* [Text shown]
----------

Regarding the “wherein: the action prediction neural network is configured to generate a prediction for an action that caused the state of the environment to transition from a state characterized by a given observation at a given time step to a state characterized by a subsequent observation at a subsequent time step by processing respective embedded representations of the given observation and the subsequent observation that are generated using the embedding neural network” limitation, such limitation is recited at a high-level of generality and amounts to no more than adding the words “apply it” (or an equivalent) with the judicial exception.  In particular, the claim only recites the additional element of a neural network configured to generate a particular output.  This additional element is recited at a high-level of generality and amounts to no more than mere instructions to apply the exception using a generic computer component (a generic neural network).  Accordingly, this additional element does not integrate the abstract idea into a practical application because it does not impose any meaningful limits on practicing the abstract idea (See MPEP 2106.05(f)).

Step 2B
Regarding the “wherein training the embedding neural network comprises jointly training the embedding neural network with an action prediction neural network” limitation, such limitation is recited at a high-level of generality and amounts to no more than adding the words “apply it” (or an equivalent) with the judicial exception, because the limitation merely provides instructions to implement an abstract idea on a computer, or merely uses a computer as a tool to perform an abstract idea.  Accordingly, this additional element does not add significantly more than the judicial exception. (See MPEP 2106.05(f)).

----------

* [Written exercise]
Sum up the patent analysis above in two sentences.

(Screen-element location rows)
----------

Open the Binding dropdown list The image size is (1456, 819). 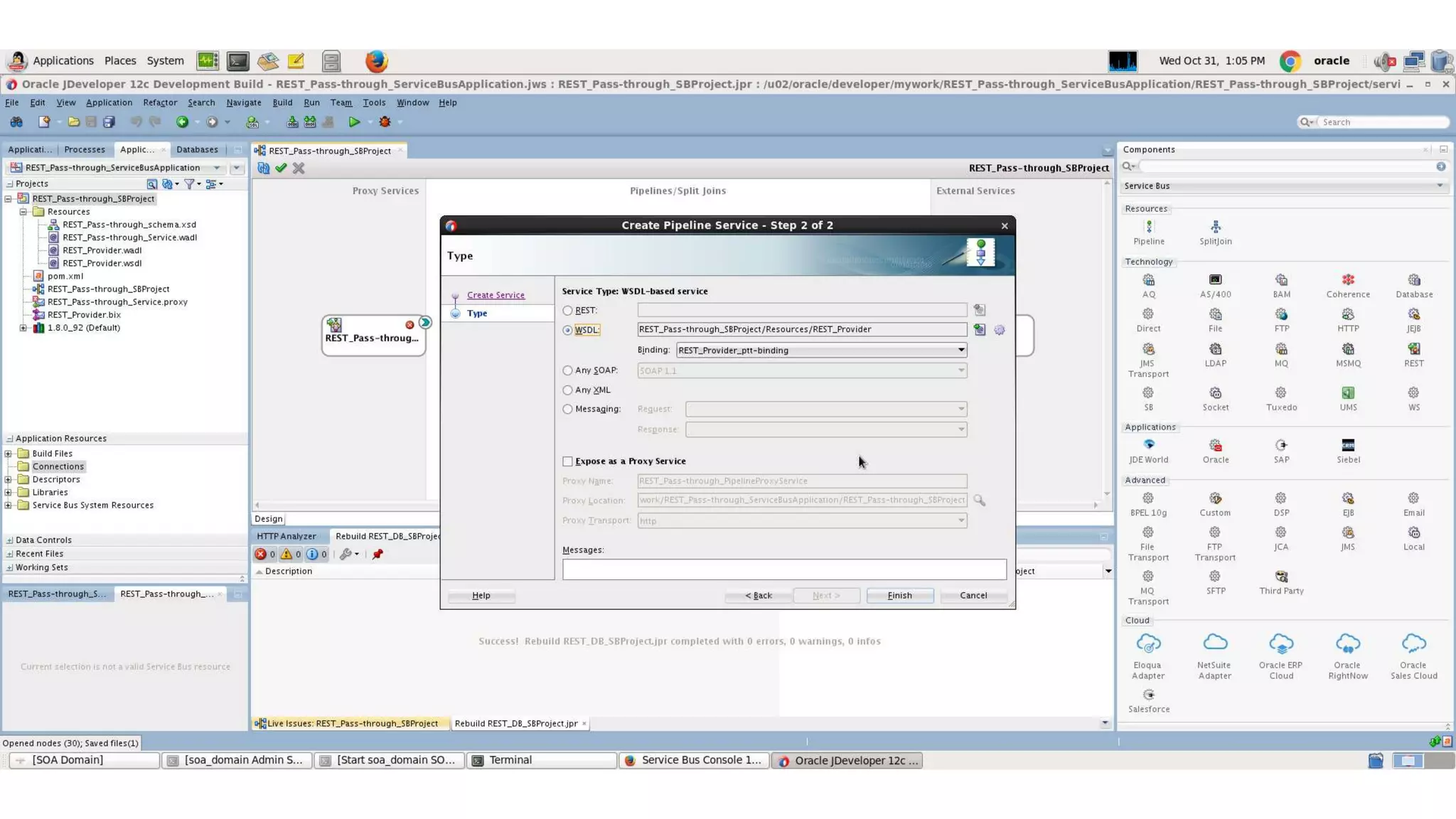point(960,350)

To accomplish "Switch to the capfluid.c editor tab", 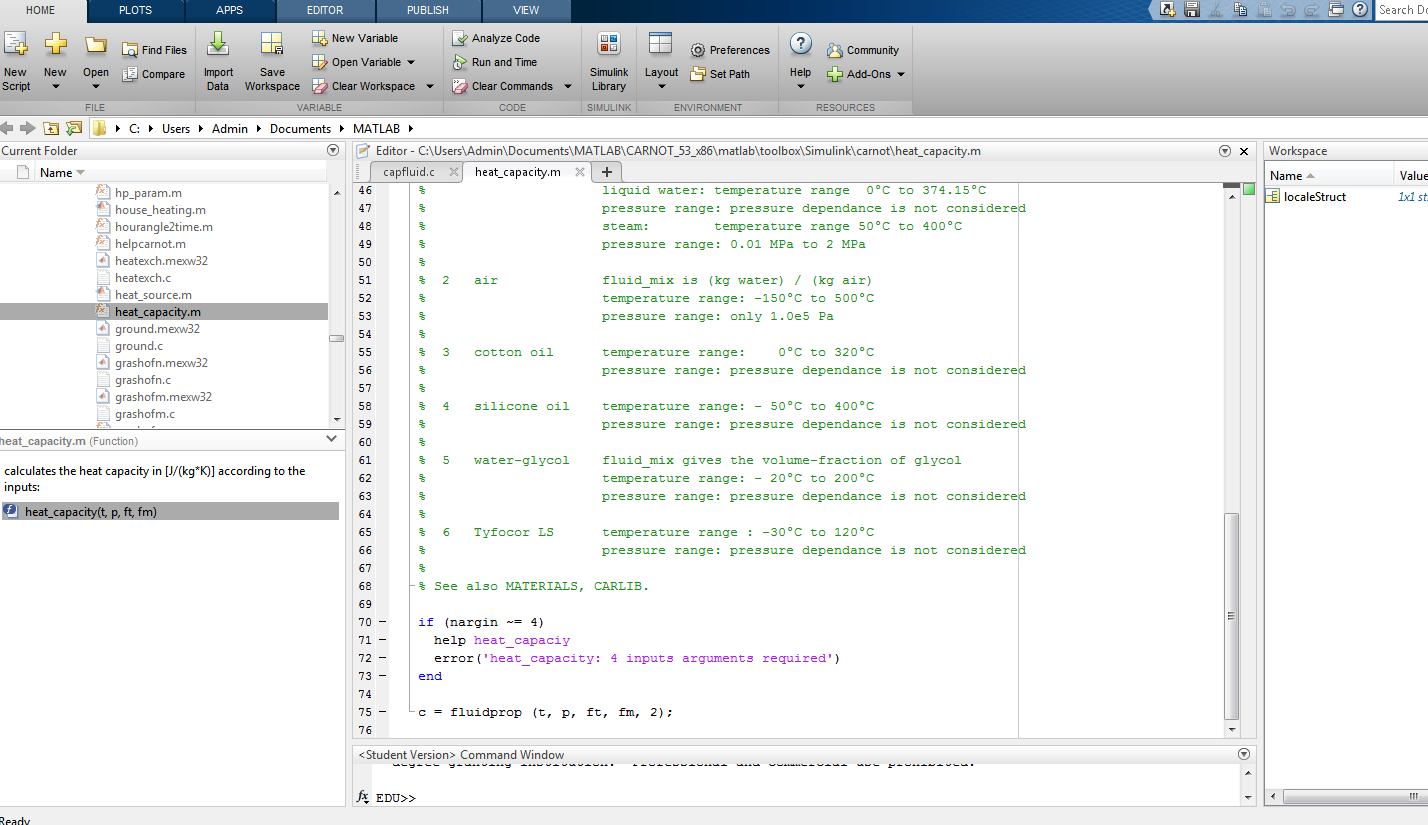I will click(x=408, y=172).
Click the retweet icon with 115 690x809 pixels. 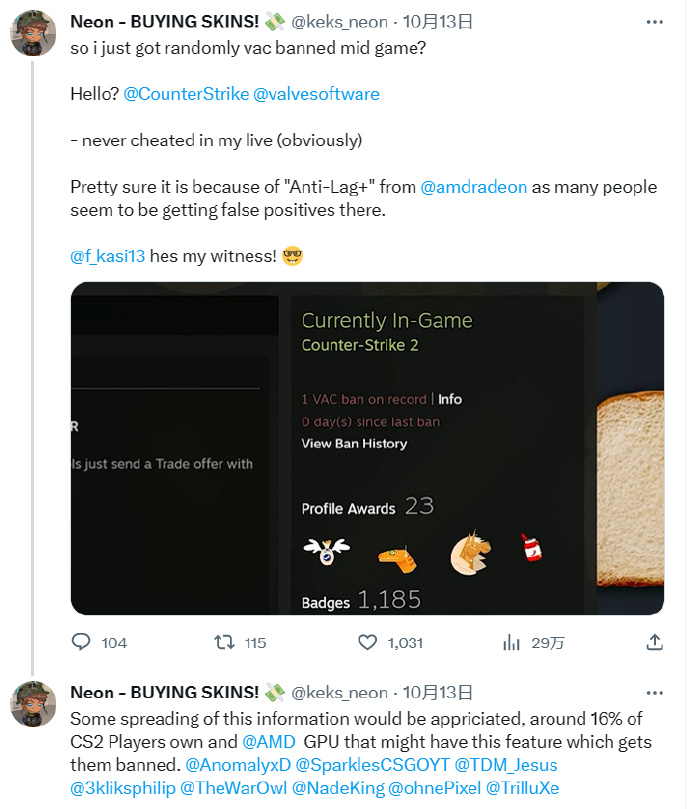click(x=226, y=642)
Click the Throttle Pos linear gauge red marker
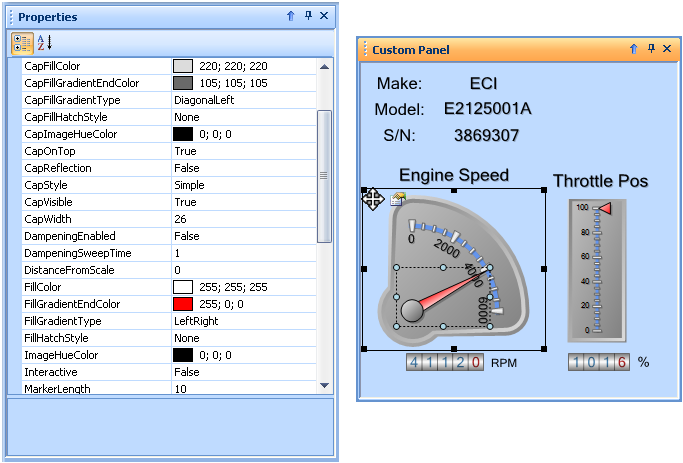This screenshot has width=683, height=463. click(605, 208)
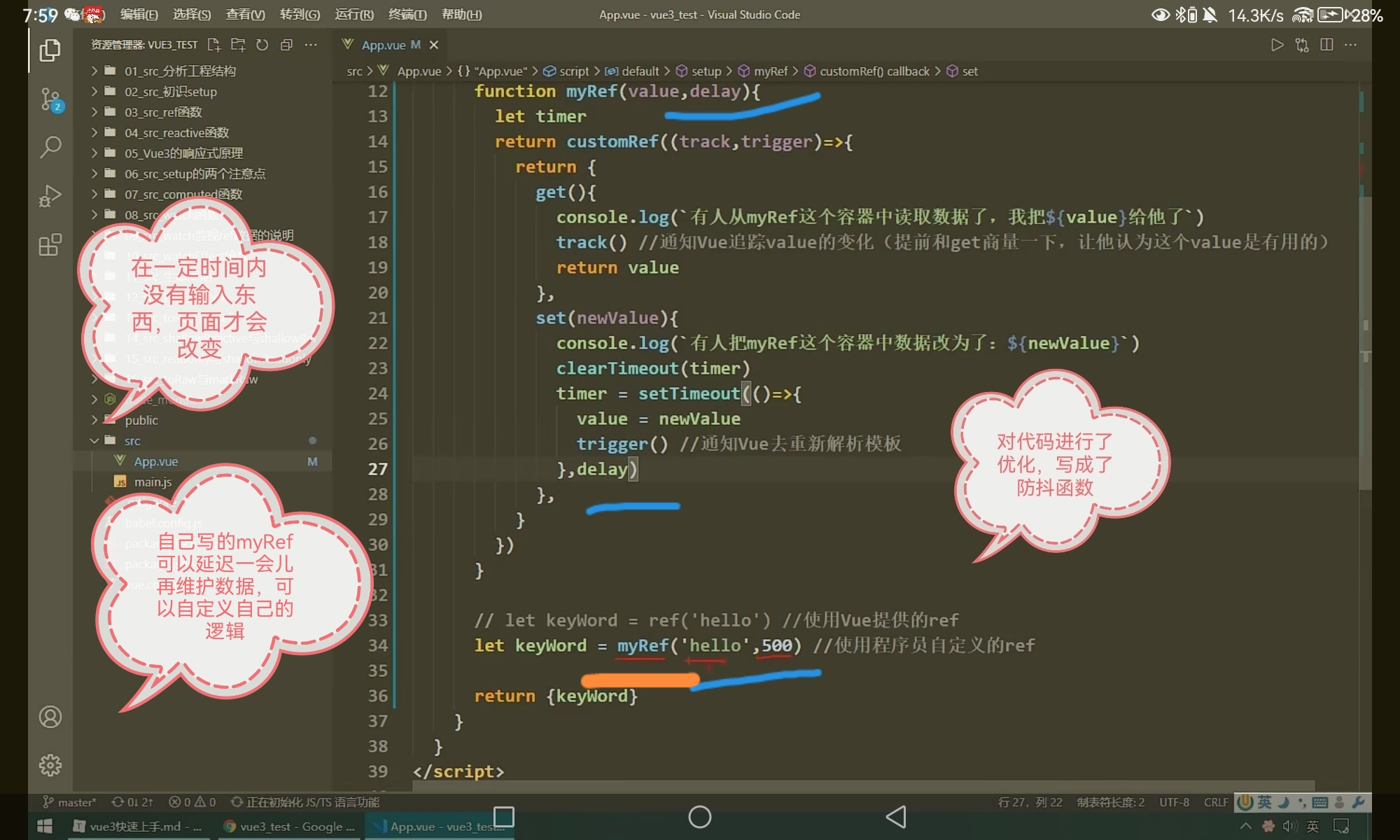Open the Extensions view icon
Screen dimensions: 1400x840
50,244
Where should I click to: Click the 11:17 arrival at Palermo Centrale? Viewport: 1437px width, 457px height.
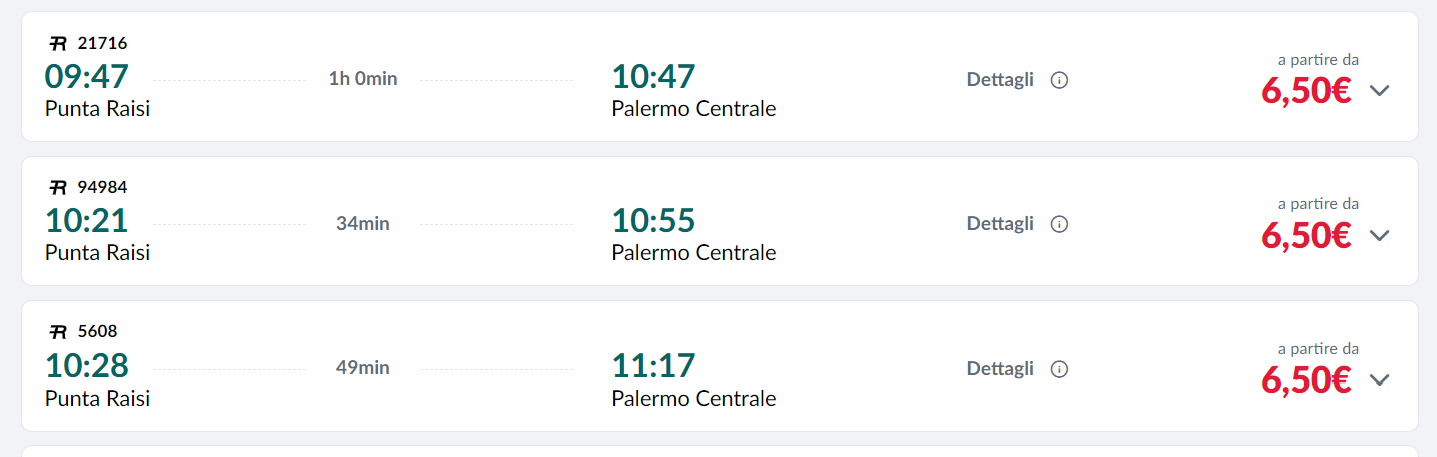[653, 364]
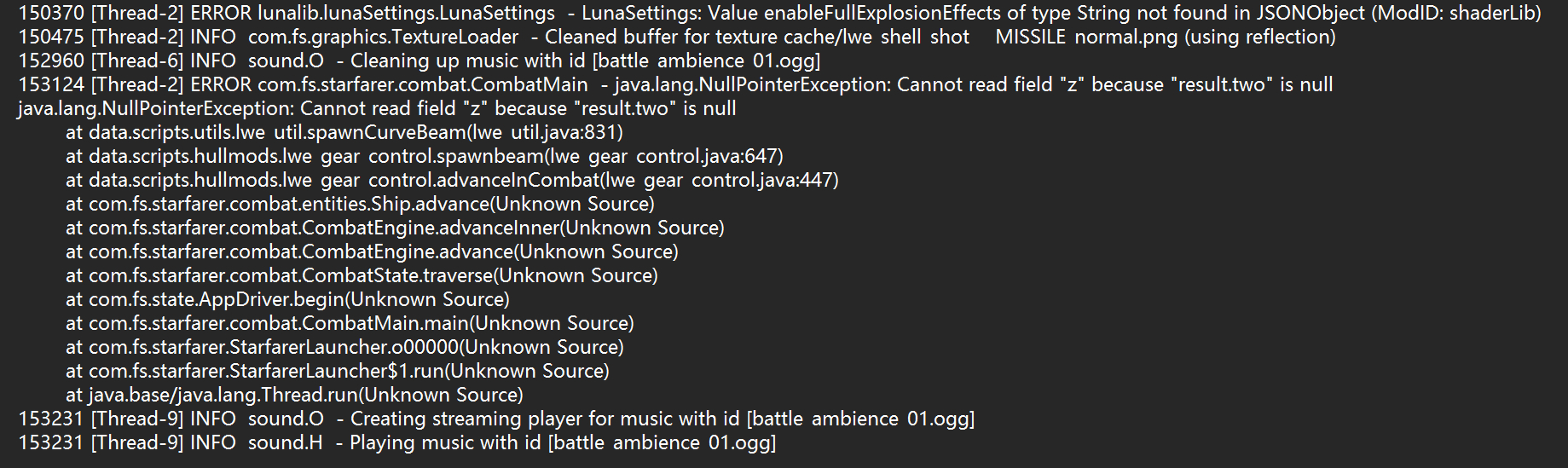Screen dimensions: 1568x468
Task: Click the CombatEngine.advance(Unknown Source) line
Action: pyautogui.click(x=372, y=252)
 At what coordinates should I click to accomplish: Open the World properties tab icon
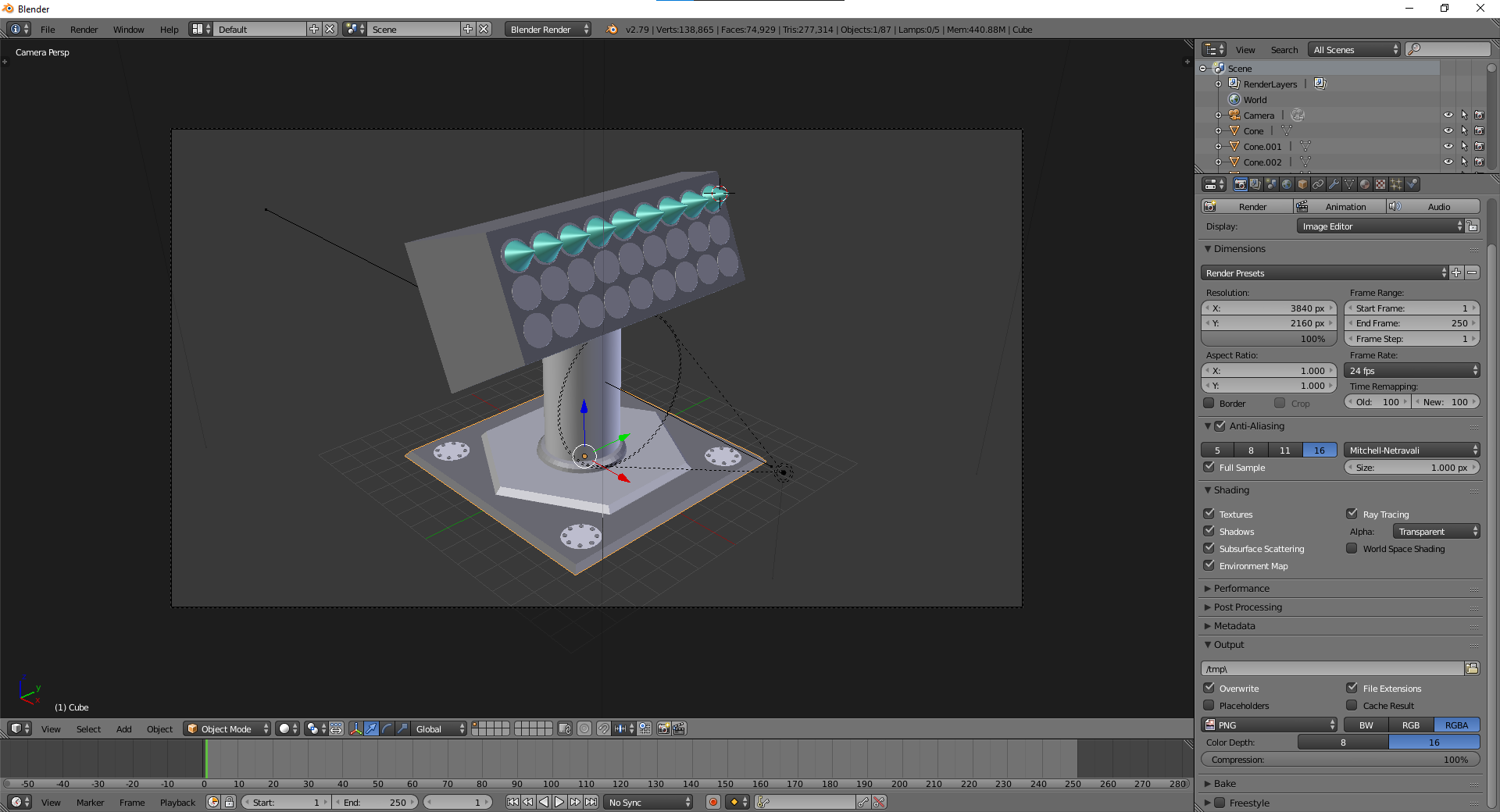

----------

* [Solution to the exercise]
The limitation describing an action prediction neural network that predicts the action behind a change from one observed state to the next is recited at a high level of generality and amounts only to applying the judicial exception with a generic neural network, so it does not integrate the abstract idea into a practical application. Under Step 2B, the limitation on jointly training the embedding neural network with an action prediction neural network likewise only gives instructions to implement the abstract idea on a computer, so it does not add significantly more than the judicial exception.